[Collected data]
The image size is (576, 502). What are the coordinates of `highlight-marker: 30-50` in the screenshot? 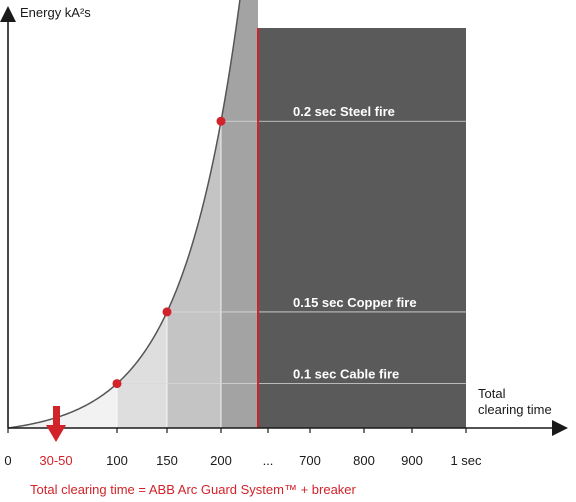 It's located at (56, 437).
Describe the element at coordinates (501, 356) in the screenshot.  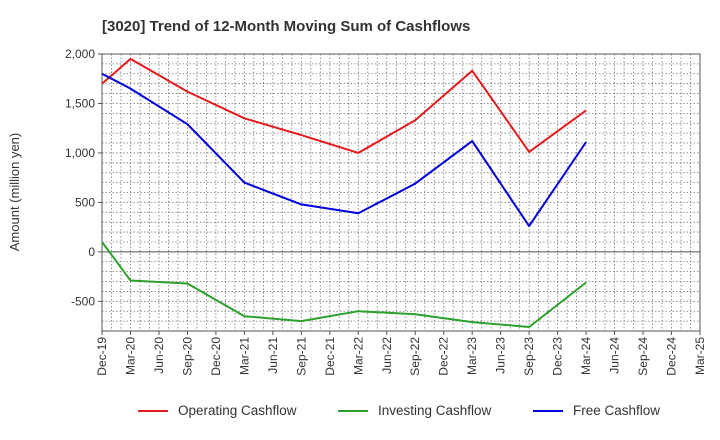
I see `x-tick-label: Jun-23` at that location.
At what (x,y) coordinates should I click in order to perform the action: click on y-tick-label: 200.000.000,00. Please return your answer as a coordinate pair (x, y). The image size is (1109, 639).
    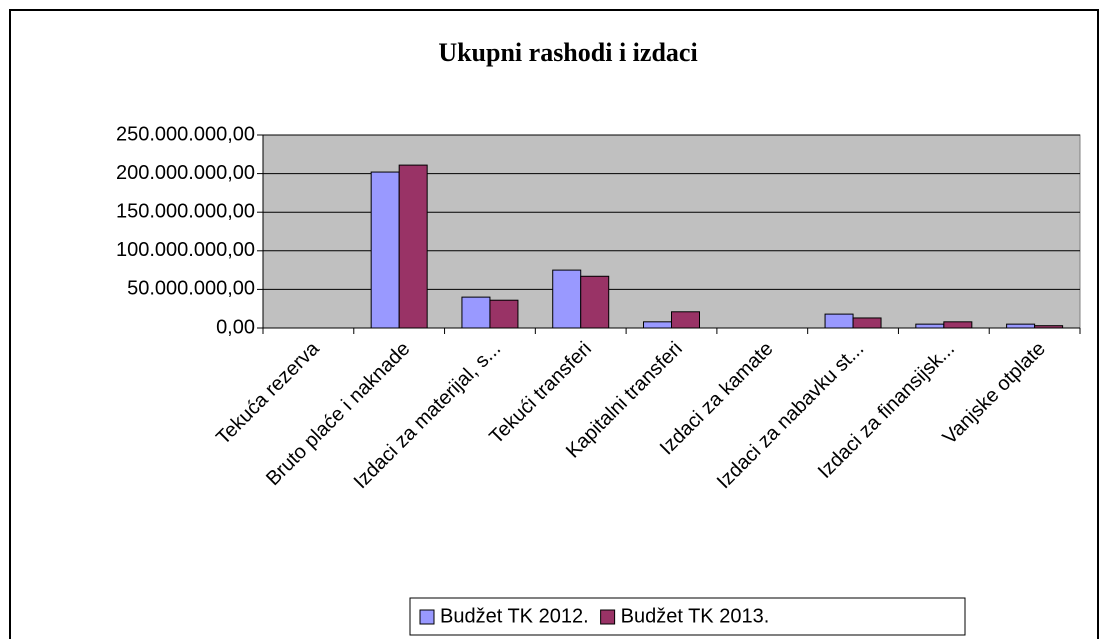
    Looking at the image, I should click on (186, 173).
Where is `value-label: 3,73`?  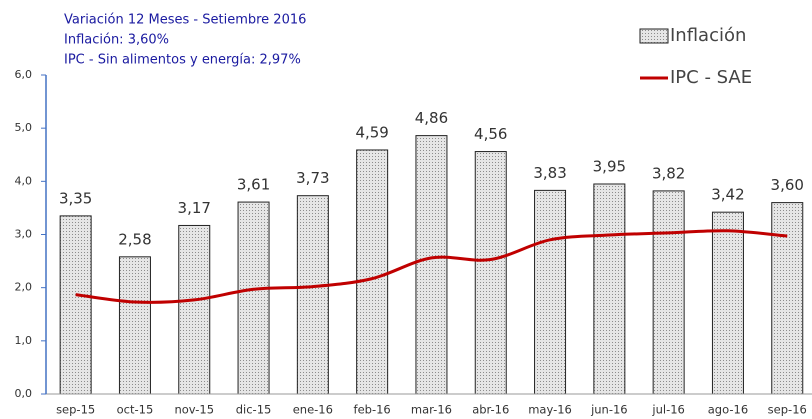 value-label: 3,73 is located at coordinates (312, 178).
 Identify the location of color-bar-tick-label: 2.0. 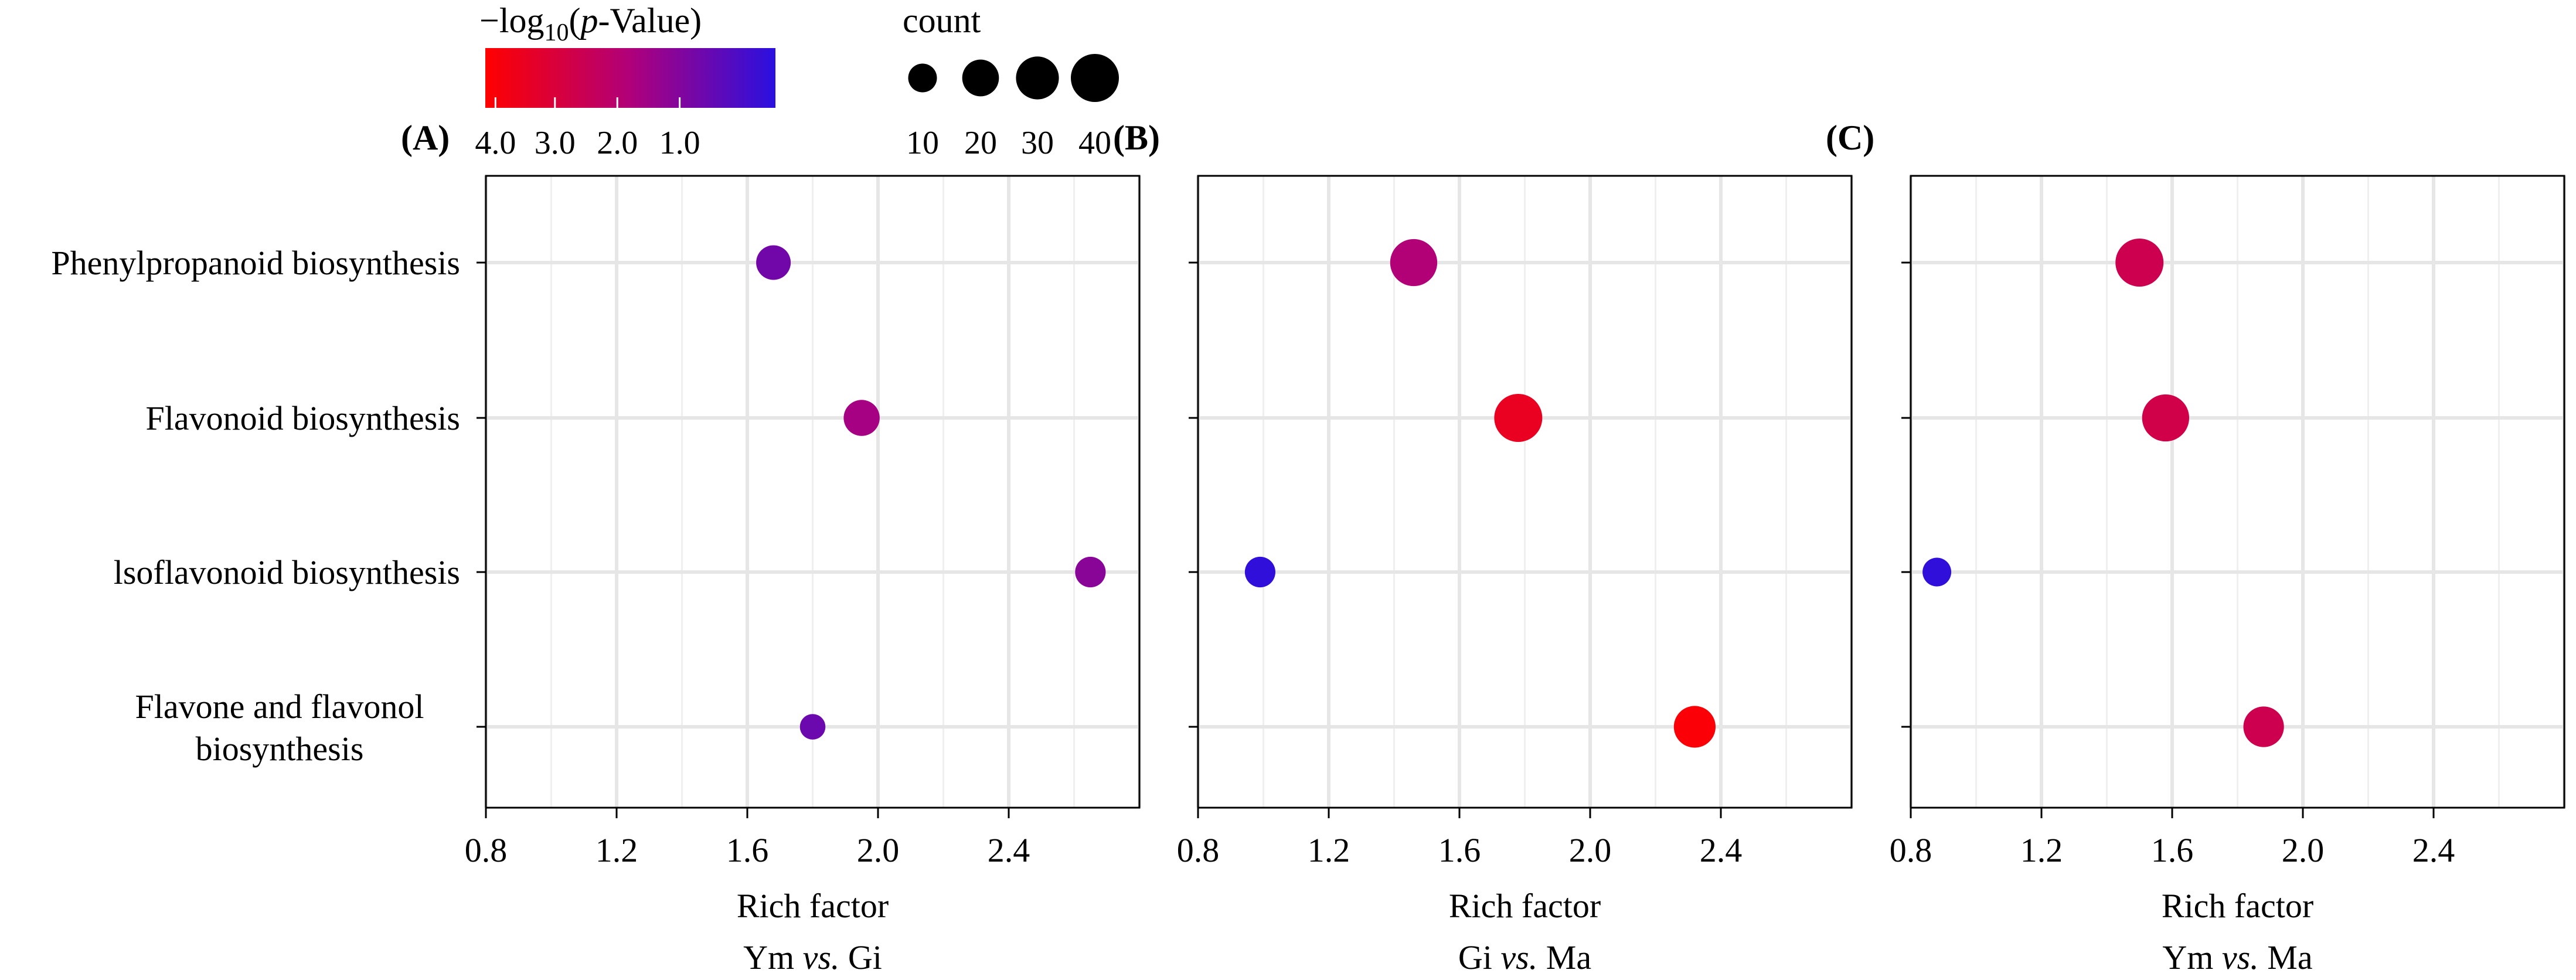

> [How to complete this task] Identify each line of the material above that contains the word "click", and copy those lines.

> [Solution for this exercise]
At what (x,y) coordinates should I click in order to perform the action: click on y-tick-label: 200.000.000,00. Please return your answer as a coordinate pair (x, y). The image size is (1109, 639).
    Looking at the image, I should click on (186, 173).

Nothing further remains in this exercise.